Convert the items below, from the line containing "お問い合わせ (1058, 40)" through the last line of the items, into a JSON list of strings with one string per line and no blank lines.

━━━━━━━━━━━━━━━━━━━━━━━━━━━━━━

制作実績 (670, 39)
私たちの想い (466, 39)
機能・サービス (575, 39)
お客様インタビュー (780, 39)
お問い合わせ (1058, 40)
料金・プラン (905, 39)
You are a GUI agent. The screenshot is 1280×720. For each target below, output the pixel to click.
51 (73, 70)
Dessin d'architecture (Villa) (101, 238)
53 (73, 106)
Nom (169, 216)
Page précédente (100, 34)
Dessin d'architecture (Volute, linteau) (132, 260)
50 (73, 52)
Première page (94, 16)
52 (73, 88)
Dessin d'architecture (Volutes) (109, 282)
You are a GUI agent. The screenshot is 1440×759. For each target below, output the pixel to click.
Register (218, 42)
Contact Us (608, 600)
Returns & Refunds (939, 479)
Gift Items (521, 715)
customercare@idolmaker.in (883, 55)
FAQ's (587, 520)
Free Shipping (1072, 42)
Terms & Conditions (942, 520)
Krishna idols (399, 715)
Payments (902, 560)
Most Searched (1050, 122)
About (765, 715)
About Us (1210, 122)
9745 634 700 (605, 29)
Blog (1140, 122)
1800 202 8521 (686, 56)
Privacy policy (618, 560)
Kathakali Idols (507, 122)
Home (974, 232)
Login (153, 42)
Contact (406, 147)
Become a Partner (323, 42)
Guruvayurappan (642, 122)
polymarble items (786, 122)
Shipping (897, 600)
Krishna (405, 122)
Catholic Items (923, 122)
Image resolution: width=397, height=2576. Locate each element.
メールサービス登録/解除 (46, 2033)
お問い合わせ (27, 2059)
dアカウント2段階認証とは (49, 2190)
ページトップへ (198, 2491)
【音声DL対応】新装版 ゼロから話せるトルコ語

━━━━━━━━━━━━━━━━━━━━━━━━━━━━━━

▶ **Exercise solution**
[
  "お問い合わせ (1058, 40)",
  "料金・プラン (905, 39)",
  "You are a GUI agent. The screenshot is 1280×720. For each target below, output the pixel to click.",
  "51 (73, 70)",
  "Dessin d'architecture (Villa) (101, 238)",
  "53 (73, 106)",
  "Nom (169, 216)",
  "Page précédente (100, 34)",
  "Dessin d'architecture (Volute, linteau) (132, 260)",
  "50 (73, 52)",
  "Première page (94, 16)",
  "52 (73, 88)",
  "Dessin d'architecture (Volutes) (109, 282)",
  "You are a GUI agent. The screenshot is 1440×759. For each target below, output the pixel to click.",
  "Register (218, 42)",
  "Contact Us (608, 600)",
  "Returns & Refunds (939, 479)",
  "Gift Items (521, 715)",
  "customercare@idolmaker.in (883, 55)",
  "FAQ's (587, 520)",
  "Free Shipping (1072, 42)",
  "Terms & Conditions (942, 520)",
  "Krishna idols (399, 715)",
  "Payments (902, 560)",
  "Most Searched (1050, 122)",
  "About (765, 715)",
  "About Us (1210, 122)",
  "9745 634 700 (605, 29)",
  "Blog (1140, 122)",
  "1800 202 8521 (686, 56)",
  "Privacy policy (618, 560)",
  "Kathakali Idols (507, 122)",
  "Home (974, 232)",
  "Login (153, 42)",
  "Contact (406, 147)",
  "Become a Partner (323, 42)",
  "Guruvayurappan (642, 122)",
  "polymarble items (786, 122)",
  "Shipping (897, 600)",
  "Krishna (405, 122)",
  "Catholic Items (923, 122)",
  "Image resolution: width=397, height=2576. Locate each element.",
  "メールサービス登録/解除 (46, 2033)",
  "お問い合わせ (27, 2059)",
  "dアカウント2段階認証とは (49, 2190)",
  "ページトップへ (198, 2491)",
  "【音声DL対応】新装版 ゼロから話せるトルコ語"
]